Validation of AIMs in HGDP-CEPH Data

In the initial set of 271,907 AIMs, 63,544 SNPs in the HGDP-CEPH panel were genotyped and thus could be validated in more EAS and EUR populations, and another 405 SNPs with FST > 0.8 between EAS and EUR were also kept for further filtration. Small within-group variations (FST < 0.05) of AIMs were validated in six EAS populations and nine EUR populations; a summary of SNP-screen results is shown in Table S1 and Table S2. AIMs were further screened by the choosing of a maximum of two SNPs in 0.1 cM windows, with a minimum distance of 0.01 cM between SNPs. Additional SNPs were added in regions with lower informativeness, and SNPs were thinned in regions of high informativeness.

AIMs for Studying PanAsia-UG Samples Only

We screened another set of AIMs for assessment of admixture of PanAsia-UG samples. The screening procedure was similar to that aforementioned, except that the intermarker distance between AIMs could not be satisfied because only 58,960 SNPs were genotyped in PanAsia-UG samples.

Simulation Studies and Assessment of Genome-wide Information Content of EAS/EUR AIMs

We used Shannon entropy-related statistics (ri) which is implemented in ANCESTRYMAP42 as a measure of the map informativeness of each AIM, and we used the average of ri across loci (ravg) as a measure of the map power for all AIMs. A rough interpretation of ravg is that 1/ravg times as many samples must be genotyped, relative to a study with perfect information about local ancestry (ravg = 1), for comparable power to be achieved.25

We simulated northern and southern Uyghur samples, using EAS and EUR ancestry proportions estimated in the present study. Genotypes were sampled from the 60 EUR (CEU) samples and the 90 EAS (JPT and CHB) samples used to build our admixture map. For simulated samples of northern and southern Uyghurs, genotypes of each locus were generated on the basis of allele frequencies in HGDP-UG and PanAsia-UG, respectively. Chromosomal segments were created under the assumption of 110 generations for northern Uyghur populations and 130 generations for southern Uyghur populations since admixture, and they were assigned ancestries by the use of admixture proportions estimated in HGDP-UG and PanAsia-UG, respectively.

> _Supplied information_
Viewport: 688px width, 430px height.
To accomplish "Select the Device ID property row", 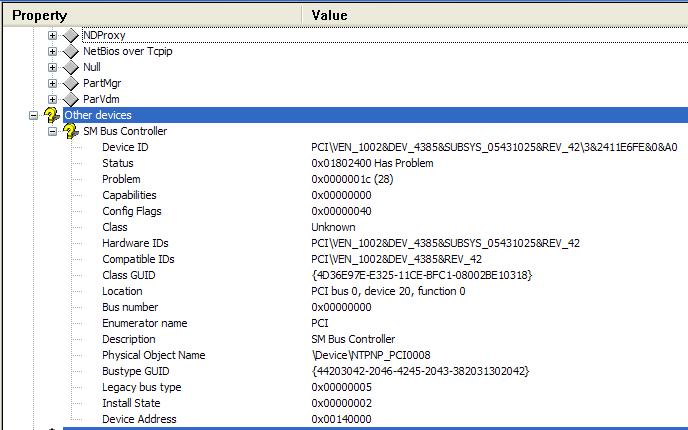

> _Tasks for this exercise_
• A. From the Uyghur admixture text above, copy everything from "We simulated northern" down to "estimated in HGDP-UG and PanAsia-UG, respectively.".
• B. In the Uyghur admixture text, how many generations since admixture were assumed when simulating southern Uyghur populations?

> _Solutions to the tasks_
• A.
We simulated northern and southern Uyghur samples, using EAS and EUR ancestry proportions estimated in the present study. Genotypes were sampled from the 60 EUR (CEU) samples and the 90 EAS (JPT and CHB) samples used to build our admixture map. For simulated samples of northern and southern Uyghurs, genotypes of each locus were generated on the basis of allele frequencies in HGDP-UG and PanAsia-UG, respectively. Chromosomal segments were created under the assumption of 110 generations for northern Uyghur populations and 130 generations for southern Uyghur populations since admixture, and they were assigned ancestries by the use of admixture proportions estimated in HGDP-UG and PanAsia-UG, respectively.

• B. 130 generations